Ein hochgewachsener Bursche mit einer Pelzmütze löste sich aus dem Schein der lodernden Flammen und kam auf sie zu. Die beiden Frauen machten das Erkennungszeichen der Gaunerzunft, der Mann beantwortete es hochmütig, worauf die Polackin den Zweck ihres Besuchs erklärte. Angélique verstand keines der Worte, die sie wechselten. Sie bemühte sich, vom Gesicht des Zigeuners abzulesen, was er dachte, aber es war mittlerweile so dunkel geworden, daß sie seine Züge nicht mehr erkennen konnte.

Schließlich holte die Polackin ihre Börse hervor; der Mann wog sie in der Hand, gab sie ihr zurück und entfernte sich zu den Lagerfeuern.

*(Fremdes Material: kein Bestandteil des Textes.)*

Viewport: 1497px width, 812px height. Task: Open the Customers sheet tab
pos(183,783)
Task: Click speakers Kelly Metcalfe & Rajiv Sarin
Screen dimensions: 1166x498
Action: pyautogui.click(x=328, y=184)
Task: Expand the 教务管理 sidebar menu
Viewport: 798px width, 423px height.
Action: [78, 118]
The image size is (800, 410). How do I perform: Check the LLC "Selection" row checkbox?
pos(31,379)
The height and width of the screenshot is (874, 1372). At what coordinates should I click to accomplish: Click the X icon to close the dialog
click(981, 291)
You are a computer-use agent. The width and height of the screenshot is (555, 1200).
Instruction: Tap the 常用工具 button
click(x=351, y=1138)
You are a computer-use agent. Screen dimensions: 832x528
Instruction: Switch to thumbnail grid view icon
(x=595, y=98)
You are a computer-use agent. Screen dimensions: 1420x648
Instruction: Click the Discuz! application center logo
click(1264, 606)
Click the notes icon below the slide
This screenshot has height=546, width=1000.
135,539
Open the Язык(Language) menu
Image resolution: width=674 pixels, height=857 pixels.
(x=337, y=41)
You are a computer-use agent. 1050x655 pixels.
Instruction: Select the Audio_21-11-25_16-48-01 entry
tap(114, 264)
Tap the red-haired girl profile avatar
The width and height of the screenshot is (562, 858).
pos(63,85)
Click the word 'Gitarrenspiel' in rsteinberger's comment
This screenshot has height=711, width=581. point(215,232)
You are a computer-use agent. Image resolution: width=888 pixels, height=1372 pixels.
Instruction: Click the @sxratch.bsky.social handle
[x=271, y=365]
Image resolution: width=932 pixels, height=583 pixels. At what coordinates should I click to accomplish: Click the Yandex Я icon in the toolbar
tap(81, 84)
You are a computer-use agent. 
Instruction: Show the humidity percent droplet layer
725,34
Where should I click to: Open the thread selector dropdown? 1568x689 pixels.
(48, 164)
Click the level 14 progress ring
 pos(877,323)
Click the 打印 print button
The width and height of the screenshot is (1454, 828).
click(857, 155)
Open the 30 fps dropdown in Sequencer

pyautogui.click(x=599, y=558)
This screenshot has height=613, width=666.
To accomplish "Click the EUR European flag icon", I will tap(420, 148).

»Er sagt, er will mit seinen Leuten reden.«

Sie warteten eine Weile im eisigen Wind, der sich von der Ebene erhob, bis der Mann mit dem gleichen ruhigen und geschmeidigen Schritt zurückkam. Er äußerte ein paar Worte.

»Was sagt er?« fragte Angélique atemlos.

»Er sagt . daß sie das Kind nicht wieder hergeben wollen. Sie finden es schön und anmutig. Sie haben es schon liebgewonnen. Sie sagen, es sei alles so in Ordnung.«

»Aber das ist doch nicht möglich! Ich will mein Kind haben!« schrie Angélique.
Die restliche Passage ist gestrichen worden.